WHAT IS REQUIRED
Filter the listing below, copying every line in which the word "computer" appears.

• • • •

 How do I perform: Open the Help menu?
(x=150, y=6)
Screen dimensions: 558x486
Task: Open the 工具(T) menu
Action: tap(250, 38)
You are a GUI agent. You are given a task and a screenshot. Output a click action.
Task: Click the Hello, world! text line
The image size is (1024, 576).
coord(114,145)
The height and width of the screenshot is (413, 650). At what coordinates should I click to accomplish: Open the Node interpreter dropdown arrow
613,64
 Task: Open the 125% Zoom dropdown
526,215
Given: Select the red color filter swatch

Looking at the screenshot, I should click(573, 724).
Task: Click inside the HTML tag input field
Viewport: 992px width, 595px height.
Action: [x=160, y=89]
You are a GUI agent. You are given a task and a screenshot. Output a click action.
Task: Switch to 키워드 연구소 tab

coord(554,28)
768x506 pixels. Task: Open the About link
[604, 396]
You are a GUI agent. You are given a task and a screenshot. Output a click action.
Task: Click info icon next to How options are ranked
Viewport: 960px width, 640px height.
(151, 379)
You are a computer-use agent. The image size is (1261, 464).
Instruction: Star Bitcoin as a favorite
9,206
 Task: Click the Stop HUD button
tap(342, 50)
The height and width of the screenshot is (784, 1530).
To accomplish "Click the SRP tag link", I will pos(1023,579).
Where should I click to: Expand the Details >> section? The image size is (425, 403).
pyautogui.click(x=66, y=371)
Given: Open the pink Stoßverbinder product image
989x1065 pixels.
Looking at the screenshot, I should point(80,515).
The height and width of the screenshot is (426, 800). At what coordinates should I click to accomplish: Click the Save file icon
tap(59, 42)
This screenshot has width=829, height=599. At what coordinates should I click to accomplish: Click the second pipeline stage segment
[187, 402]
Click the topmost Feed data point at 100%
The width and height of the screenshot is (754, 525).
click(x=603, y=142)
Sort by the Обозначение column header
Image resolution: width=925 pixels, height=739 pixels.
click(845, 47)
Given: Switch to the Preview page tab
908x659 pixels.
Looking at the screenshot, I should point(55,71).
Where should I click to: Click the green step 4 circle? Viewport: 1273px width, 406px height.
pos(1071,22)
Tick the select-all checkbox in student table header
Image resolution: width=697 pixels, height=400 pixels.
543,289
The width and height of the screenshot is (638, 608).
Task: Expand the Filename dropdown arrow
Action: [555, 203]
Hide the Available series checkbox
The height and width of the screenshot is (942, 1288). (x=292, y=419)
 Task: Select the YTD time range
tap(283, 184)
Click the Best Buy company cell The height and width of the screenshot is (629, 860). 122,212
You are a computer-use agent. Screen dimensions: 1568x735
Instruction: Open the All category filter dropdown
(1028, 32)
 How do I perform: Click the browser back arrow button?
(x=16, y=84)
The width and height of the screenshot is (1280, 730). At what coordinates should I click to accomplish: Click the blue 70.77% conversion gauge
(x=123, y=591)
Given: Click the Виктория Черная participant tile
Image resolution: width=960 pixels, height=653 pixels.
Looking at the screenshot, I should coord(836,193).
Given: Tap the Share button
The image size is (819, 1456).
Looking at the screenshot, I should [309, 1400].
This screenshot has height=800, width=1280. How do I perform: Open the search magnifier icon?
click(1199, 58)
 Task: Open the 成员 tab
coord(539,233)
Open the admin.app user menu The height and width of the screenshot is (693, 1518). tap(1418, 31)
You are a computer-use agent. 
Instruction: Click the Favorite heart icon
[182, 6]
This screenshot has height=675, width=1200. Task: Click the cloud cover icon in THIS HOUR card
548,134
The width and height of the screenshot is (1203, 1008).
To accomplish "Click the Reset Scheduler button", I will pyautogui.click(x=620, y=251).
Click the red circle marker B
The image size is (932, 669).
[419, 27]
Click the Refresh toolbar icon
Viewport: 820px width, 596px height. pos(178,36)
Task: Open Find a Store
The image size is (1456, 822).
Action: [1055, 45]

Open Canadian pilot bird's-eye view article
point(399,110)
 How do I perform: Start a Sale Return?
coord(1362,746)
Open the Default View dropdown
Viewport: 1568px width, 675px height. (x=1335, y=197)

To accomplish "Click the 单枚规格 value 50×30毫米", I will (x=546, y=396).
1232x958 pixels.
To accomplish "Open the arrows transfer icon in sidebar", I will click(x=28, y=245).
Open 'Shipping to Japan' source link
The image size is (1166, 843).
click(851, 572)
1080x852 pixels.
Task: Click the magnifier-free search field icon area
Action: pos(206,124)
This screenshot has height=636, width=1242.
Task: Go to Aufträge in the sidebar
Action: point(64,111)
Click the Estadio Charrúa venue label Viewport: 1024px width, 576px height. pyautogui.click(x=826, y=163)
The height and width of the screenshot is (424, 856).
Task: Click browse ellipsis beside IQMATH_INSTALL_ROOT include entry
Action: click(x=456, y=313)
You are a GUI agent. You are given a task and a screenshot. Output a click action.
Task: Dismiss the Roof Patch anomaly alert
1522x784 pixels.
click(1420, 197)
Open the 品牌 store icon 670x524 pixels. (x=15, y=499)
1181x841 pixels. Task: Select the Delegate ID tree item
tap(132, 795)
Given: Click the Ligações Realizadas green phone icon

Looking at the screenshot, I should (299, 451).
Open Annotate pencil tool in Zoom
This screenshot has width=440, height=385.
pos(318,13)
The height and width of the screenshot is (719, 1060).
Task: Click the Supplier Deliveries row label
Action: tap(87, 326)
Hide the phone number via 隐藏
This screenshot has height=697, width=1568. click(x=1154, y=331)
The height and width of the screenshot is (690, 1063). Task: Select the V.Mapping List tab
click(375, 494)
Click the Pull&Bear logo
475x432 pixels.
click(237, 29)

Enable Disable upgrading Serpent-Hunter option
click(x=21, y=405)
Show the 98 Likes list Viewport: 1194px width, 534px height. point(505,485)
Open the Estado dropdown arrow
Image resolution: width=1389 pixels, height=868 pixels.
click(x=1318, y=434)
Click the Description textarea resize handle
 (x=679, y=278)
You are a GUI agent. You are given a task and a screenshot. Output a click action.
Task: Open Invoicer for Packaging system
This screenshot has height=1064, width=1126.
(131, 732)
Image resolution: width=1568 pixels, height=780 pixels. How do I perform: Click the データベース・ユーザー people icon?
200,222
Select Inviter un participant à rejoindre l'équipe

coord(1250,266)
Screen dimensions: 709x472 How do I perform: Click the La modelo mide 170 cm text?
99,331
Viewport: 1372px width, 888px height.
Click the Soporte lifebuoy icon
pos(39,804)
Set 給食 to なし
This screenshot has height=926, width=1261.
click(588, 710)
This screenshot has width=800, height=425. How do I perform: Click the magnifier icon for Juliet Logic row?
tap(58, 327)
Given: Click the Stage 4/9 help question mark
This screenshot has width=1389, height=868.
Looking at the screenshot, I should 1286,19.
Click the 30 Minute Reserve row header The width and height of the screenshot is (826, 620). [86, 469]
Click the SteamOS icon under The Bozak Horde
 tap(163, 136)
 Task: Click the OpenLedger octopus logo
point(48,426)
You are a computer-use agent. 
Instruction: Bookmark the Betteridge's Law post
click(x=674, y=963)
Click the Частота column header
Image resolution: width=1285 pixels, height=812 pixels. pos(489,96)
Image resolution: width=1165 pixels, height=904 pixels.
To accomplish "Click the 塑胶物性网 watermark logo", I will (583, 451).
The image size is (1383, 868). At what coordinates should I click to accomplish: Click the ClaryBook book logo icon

• • • •

ANSWER SPACE
You are a computer-use agent. The image size is (1261, 464).
You are a computer-use agent. Screen dimensions: 1568x735
You are a computer-use agent. 
You are a computer-use agent. 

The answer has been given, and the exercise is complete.